Per un tariffario aggiornato basta consultare gli stessi migranti: oggi costa 4.500 euro un visto per l’Italia, rilasciato dalle opache agenzie moldave per l’impiego, che preparano anche i candidati ai colloqui nelle ambasciate (‘sii naturale’, non arrossire’, ‘ripeti la risposta precisa che ti indichiamo’), mentre nel 2004 i mediatori dovevano accontentarsi di 2.500 euro.

La maggior parte de moldavi arriva in Italia con visto turistico, ma è ancora tra le più alte dell’Est la percentuale di vittime di trafficking. Sono 919 quelle assistite in Italia negli ultimi anni, secondo il Rapporto, dato che ne fa la terza comunità più esposta dopo quelle di Nigeria e Romania.

L’arbitrio della burocrazia, veri ostacoli alla vita in Italia

“I nostri emigrati qui hanno soprattutto bisogno di informazioni e di non restare da soli” spiega Tatiana Nogailic, presidente di Assomoldave. “L’informazione per un immigrato è vita. Al punto che per nuovi provvedimenti di legge, oltre che al nostro blog su internet, puntiamo sugli sms. Ne spediamo fino a mille”.

Quali le maggiori difficoltà per i moldavi? “Variano a seconda se si ha o no il permesso di soggiorno. Il primo gruppo conta anche i titolari di cittadinanza rumena, mentre oggi quelli del secondo, con il nuovo “pacchetto sicurezza”, sono equiparati a fuorilegge. Personalmente ho vissuto con terrore l’attesa, prima del rilascio e poi del rinnovo del permesso di soggiorno. La prima volta per due anni, poi per un anno e mezzo. Per tutto il tempo da irregolare, ci è impedito di tornare in patria, e questo ci rende inesistenti”. In genere, prosegue la Nogailic, “l’insicurezza non finisce mai per le leggi innumerevoli e interpretate in mille modi. Basti pensare al certificato di residenza richiesto per ottenere la Carta di soggiorno: a fronte di un'unica legge regionale, ogni Municipio di Roma ha una procedura diversa che va da 2 a 12 certificati”.

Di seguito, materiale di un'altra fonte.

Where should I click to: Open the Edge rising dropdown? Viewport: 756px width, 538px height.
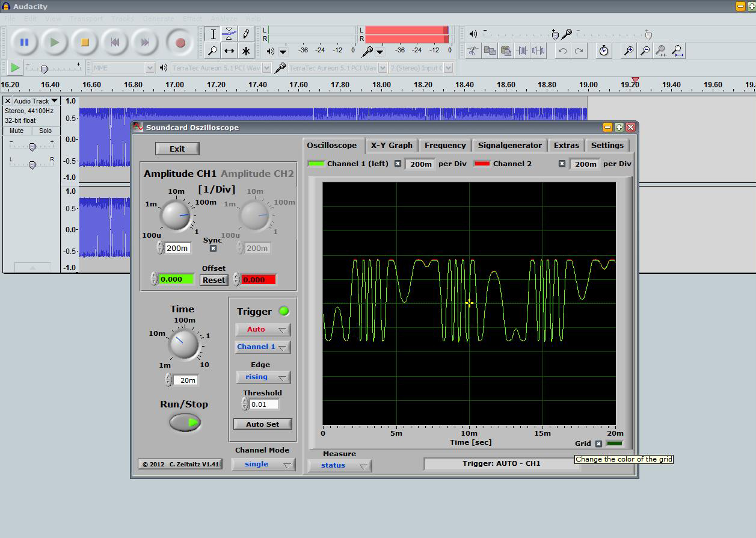(263, 377)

Sempre più nascosti, così è fallita l’ultima sanatoria

Che cosa è cambiato con l’ultima sanatoria? “E’ stata un successo parziale, sono arrivate appena metà delle richieste previste – commenta Nogailic - Uno dei motivi dell’insuccesso è dovuto al licenziamento massiccio attuato dai datori di lavoro prima della sanatoria. Per tre ragioni: l’eccessivo costo a carico di chi assume, il suo timore della burocrazia nella fase applicativa nella legge e infine la possibilità di reperire sul mercato lavoratori pendolari a basso costo. Ma il maggior difetto della legge è stato sanare chi aveva un solo datore di lavoro, escludendo così ad esempio ogni colf impiegata in una molteplicità di famiglie. Tutti sappiamo che queste donne continuano a lavorare, con molti disagi in più, in tante case, ma pur superando le 12 ore al giorno complessive e volendo pagare i costi di persona, non ha avuto la possibilità di mettersi in regola. Abbiamo denunciato inutilmente quello che stava accadendo al Prefetto Mario Morcone, capo del dipartimento libertà civili e immigrazione del ministero dell’Interno”. Ma è stato di recente lo stesso funzionario ad ammettere, presentando i risultati della regolarizzazione, che “c’è ancora molto sommerso e la sanatoria andrebbe ampliata”.